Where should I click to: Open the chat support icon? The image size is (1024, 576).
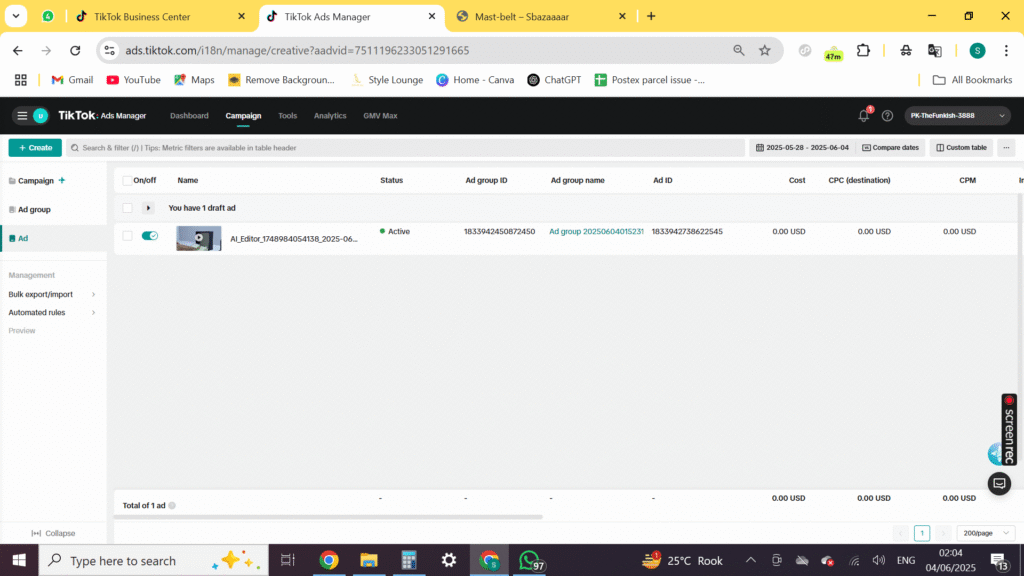(999, 483)
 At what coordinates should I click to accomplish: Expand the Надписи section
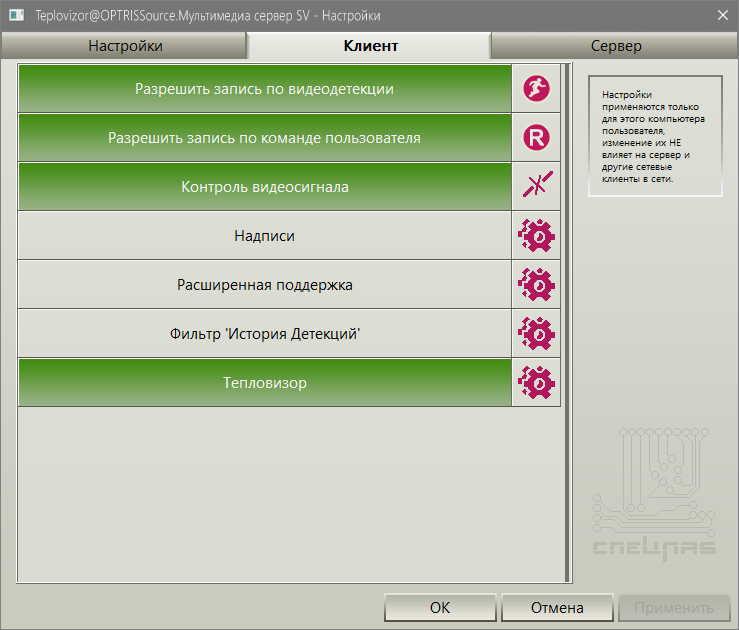(265, 236)
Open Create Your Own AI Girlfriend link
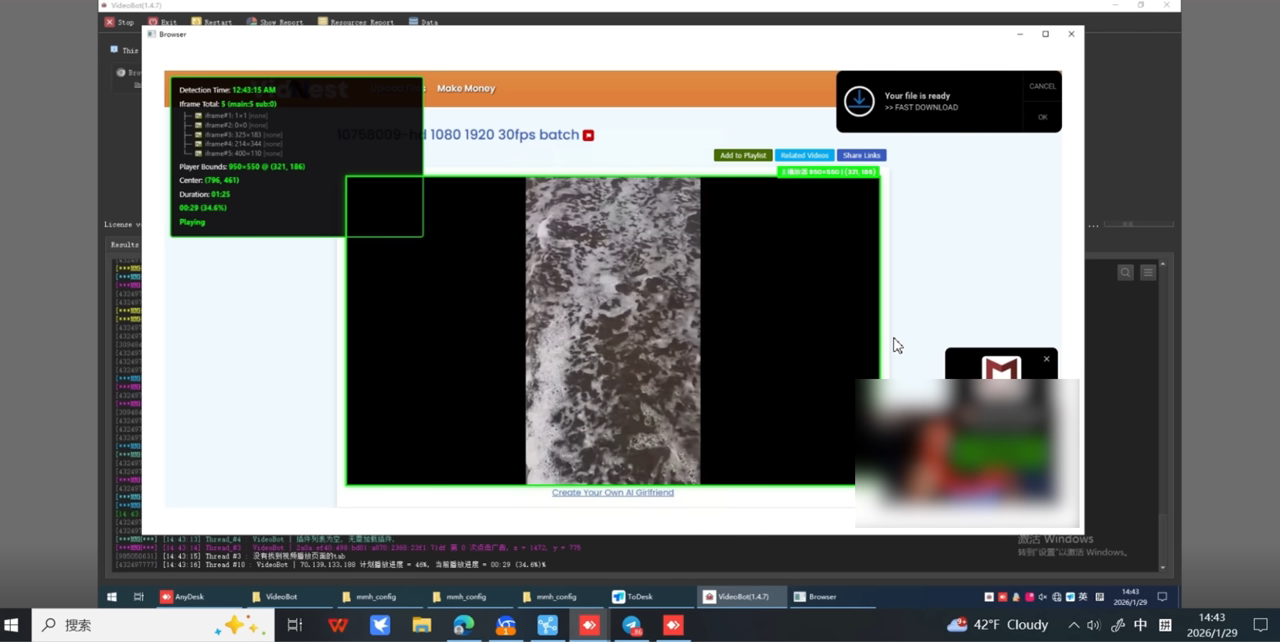Screen dimensions: 1280x642 pos(613,492)
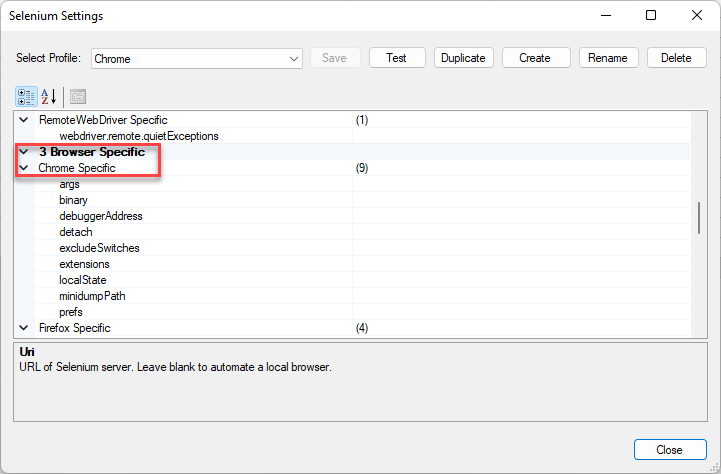
Task: Open the Select Profile dropdown
Action: click(x=294, y=59)
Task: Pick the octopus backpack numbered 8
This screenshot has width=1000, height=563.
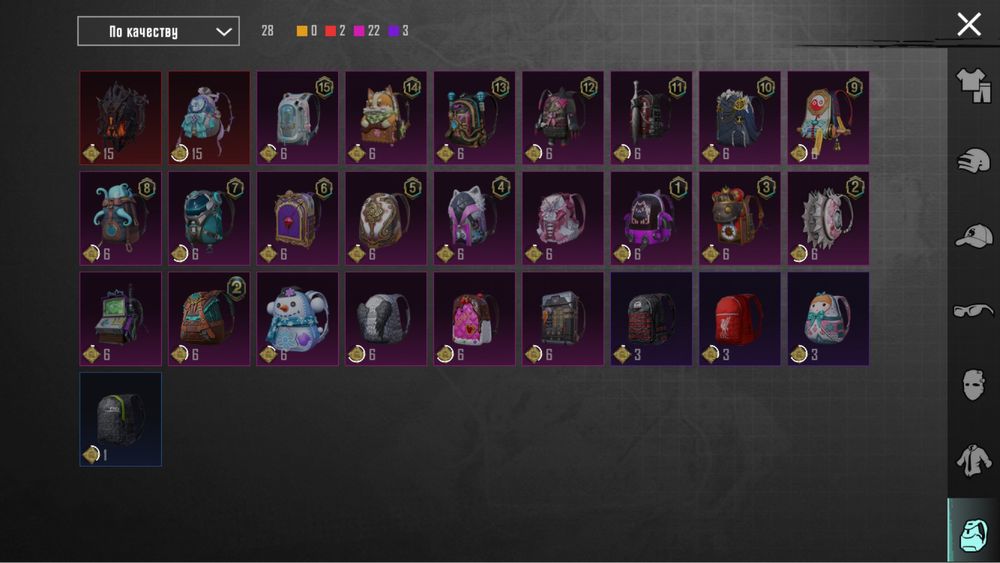Action: tap(121, 218)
#####
Could you repeat each line above exactly as written? Omit the pictures.

PROBLEM SOLUTION:
Where should I click to: Open the chat support icon? The image size is (1024, 576).
(999, 483)
 At what coordinates should I click to accomplish: Expand the Надписи section
(265, 236)
Open Create Your Own AI Girlfriend link
Screen dimensions: 1280x642 pos(613,492)
Task: Open the Select Profile dropdown
Action: click(x=294, y=59)
Task: Pick the octopus backpack numbered 8
This screenshot has width=1000, height=563.
Action: tap(121, 218)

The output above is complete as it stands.